Most battery monitors are counting Coulombs. They do this by mathematical integration. The algorithm is going to take samples which are both low and high current on that curve, but they will all average together. So any well designed battery monitor should show accurate values.

Though some BMS have a SOC monitor feature, it can be inaccurate, as some have this feature kind of slapped on at the last second.
That's what I figured. According to the manual, it's sampling all signals every 100 milliseconds. At that rate, it's hard to image that the BMS wouldn't be calculating a relatively accurate mean. I'll keep a close eye on SoC values vs. rested voltage values and hopfully things don't start drifting apart.

So, fingers crossed this is all 'normal' and I just need to ignore the readings displayed on the BMS software...

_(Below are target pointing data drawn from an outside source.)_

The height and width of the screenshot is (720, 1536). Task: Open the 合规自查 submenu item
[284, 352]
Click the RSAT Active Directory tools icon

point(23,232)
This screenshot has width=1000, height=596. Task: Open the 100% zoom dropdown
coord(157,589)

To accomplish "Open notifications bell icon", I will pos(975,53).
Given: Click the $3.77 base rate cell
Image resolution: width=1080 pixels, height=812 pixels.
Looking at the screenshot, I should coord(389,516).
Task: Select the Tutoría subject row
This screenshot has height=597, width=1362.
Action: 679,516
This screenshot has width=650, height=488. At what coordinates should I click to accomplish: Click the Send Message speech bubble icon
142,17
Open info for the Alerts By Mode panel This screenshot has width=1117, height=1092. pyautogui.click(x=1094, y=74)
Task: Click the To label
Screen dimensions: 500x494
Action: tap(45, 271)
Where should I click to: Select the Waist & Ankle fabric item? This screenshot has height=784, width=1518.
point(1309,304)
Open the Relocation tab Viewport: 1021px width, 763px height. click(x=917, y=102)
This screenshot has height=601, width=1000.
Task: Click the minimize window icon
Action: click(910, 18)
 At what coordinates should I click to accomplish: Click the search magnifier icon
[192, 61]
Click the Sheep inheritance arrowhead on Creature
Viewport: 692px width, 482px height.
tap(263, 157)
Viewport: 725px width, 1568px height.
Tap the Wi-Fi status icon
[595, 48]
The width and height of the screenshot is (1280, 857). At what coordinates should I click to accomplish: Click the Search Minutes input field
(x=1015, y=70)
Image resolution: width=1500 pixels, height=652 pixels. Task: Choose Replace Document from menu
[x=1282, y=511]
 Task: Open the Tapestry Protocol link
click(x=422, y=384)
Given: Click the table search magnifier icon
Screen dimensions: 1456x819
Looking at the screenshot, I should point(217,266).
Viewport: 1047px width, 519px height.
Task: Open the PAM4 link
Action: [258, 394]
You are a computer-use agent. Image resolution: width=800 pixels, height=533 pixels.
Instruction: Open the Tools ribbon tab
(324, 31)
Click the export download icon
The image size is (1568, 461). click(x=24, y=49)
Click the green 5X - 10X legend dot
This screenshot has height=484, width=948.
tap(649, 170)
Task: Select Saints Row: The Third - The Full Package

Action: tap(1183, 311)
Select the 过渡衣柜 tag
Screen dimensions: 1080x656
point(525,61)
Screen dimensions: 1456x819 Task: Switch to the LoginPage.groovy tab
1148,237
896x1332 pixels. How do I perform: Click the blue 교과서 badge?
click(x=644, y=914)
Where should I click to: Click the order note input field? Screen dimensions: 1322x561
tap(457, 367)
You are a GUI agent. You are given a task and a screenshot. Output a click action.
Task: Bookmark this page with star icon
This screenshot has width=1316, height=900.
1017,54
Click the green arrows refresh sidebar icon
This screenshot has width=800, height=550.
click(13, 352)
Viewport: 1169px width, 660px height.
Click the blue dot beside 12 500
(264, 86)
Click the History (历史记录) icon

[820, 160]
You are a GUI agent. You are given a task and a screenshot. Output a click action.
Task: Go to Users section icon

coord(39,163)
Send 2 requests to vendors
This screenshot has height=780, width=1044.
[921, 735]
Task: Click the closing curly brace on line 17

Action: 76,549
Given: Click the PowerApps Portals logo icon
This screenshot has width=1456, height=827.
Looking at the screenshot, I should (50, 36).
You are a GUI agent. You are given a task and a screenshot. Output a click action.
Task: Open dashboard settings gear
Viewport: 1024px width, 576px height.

Thanks everyone for the quick feedback on this.
 
Some BMS have an "average" current value which is a mathematical average of several samples.
 
Step 5 - Battery Case: With testing out of the way (mostly), it's on to final assembly. My plan is to arrange the cells in a 4x4 configuration, as shown in the first picture below. For compression/stabilization, each block of 4 cells will have 1/4" aluminum plates on either end with stainless steel ties holding them together. For the case, I've ordered a 12"x16"x30" Welder's Box. The box will be insulated with 1" XPS all around. Under each cell will be a 12V, 25W silicone heating pad (run in series off the 48v supply, still working out the control strategy).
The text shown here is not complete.